Control represents 100% protein denaturation. The results were compared with diclofenac sodium.

Statistical analysis

The results were expressed as mean of the three repetitions and standard deviations were calculated. Statistical comparisons were made using the Independent t-test and p<0.05 was considered as significant.

RESULTS

Anti-inflammatory study

Methanol extract of F. stricta and N. nouchali was studied for in vitro anti-inflammatory activity by HRBC membrane stabilization method which is reported in table 1. The in vitro anti-inflammatory activity of the extracts was concentration dependent, with the increasing concentration, the activity is also increased. Here, the methanol extract of F. stricta showed 81.85±0.67% (P<0.01) of membrane stabilization at 1000µg/ml conc. and 51.85±0.49% (P<0.01) at 31.25µg/ml and in case of N. nouchali, it showed 85.59±0.58 % (P<0.01) at higher and 70.63±0.50 % (P<0.01) at the lower conc. All the results were compared with standard Diclofenac which showed 93.15±1.03 % protection at 1000µg/ml conc.

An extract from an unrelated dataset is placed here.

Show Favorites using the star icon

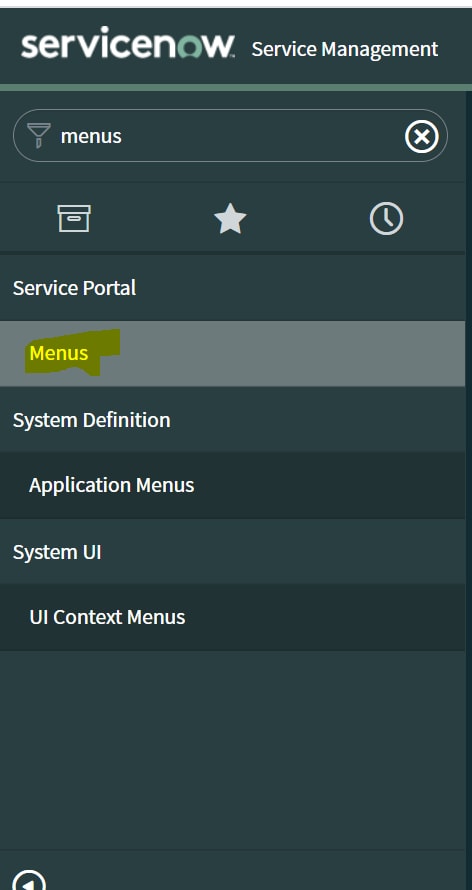230,219
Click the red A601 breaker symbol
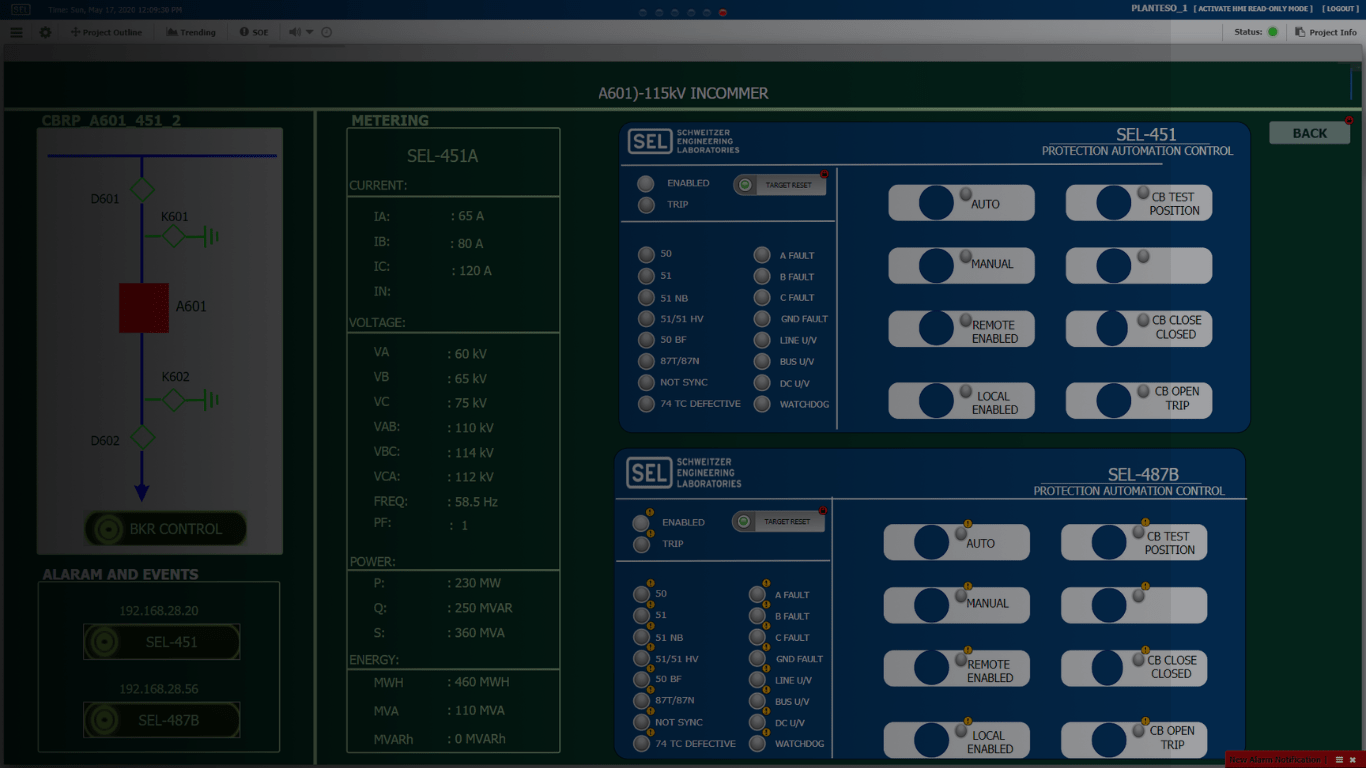This screenshot has width=1366, height=768. pyautogui.click(x=143, y=308)
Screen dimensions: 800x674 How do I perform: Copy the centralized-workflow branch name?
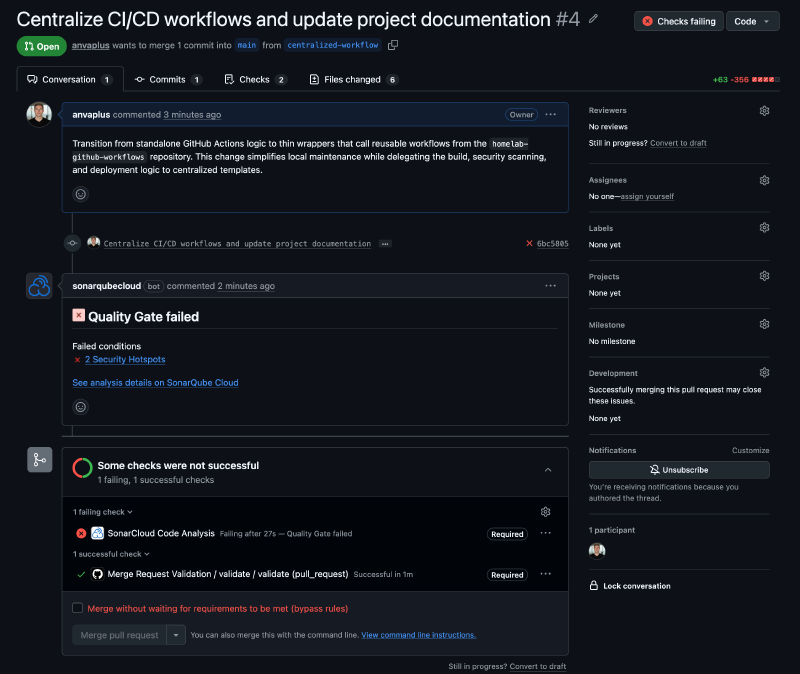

Table 1: It shows the stabilization of membrane (%) of F. stricta and N. nouchali. FS: Flemingia stricta, NN: Nymphaea nouchali

Concentration(µg/ml)	Stabilization of membrane (%)
	FS (%)
31.25	51.85±0.49**
62.5	57.59±0.67**
125	62.96±0.19**
250	67.04±0.37**
500	75.19±0.49**
1000	81.85±0.67**

Values are expressed as mean±SEM of three replicate (n=3), **P<0.01, *P<0.05

Fig. 1: It shows the inhibition of hemolysis (%) of Flemingia stricta, Nymphaea nouchali and Diclofenac sodium

Anti-arthritic study

Different concentrations of methanol extract of F. stricta, N. nouchali and diclofenac sodium was tested for anti-arthritic activity and found significant percentage inhibition in protein denaturation (table 2). Here, in lower concentration (31.25 µg/ml) the extract of F. stricta and N. nouchali showed 39.25±1.08 % (P<0.01) and 38.71±0.93% (P<0.01), where the standard drug diclofenac sodium showed 51.08±1.42% of inhibition.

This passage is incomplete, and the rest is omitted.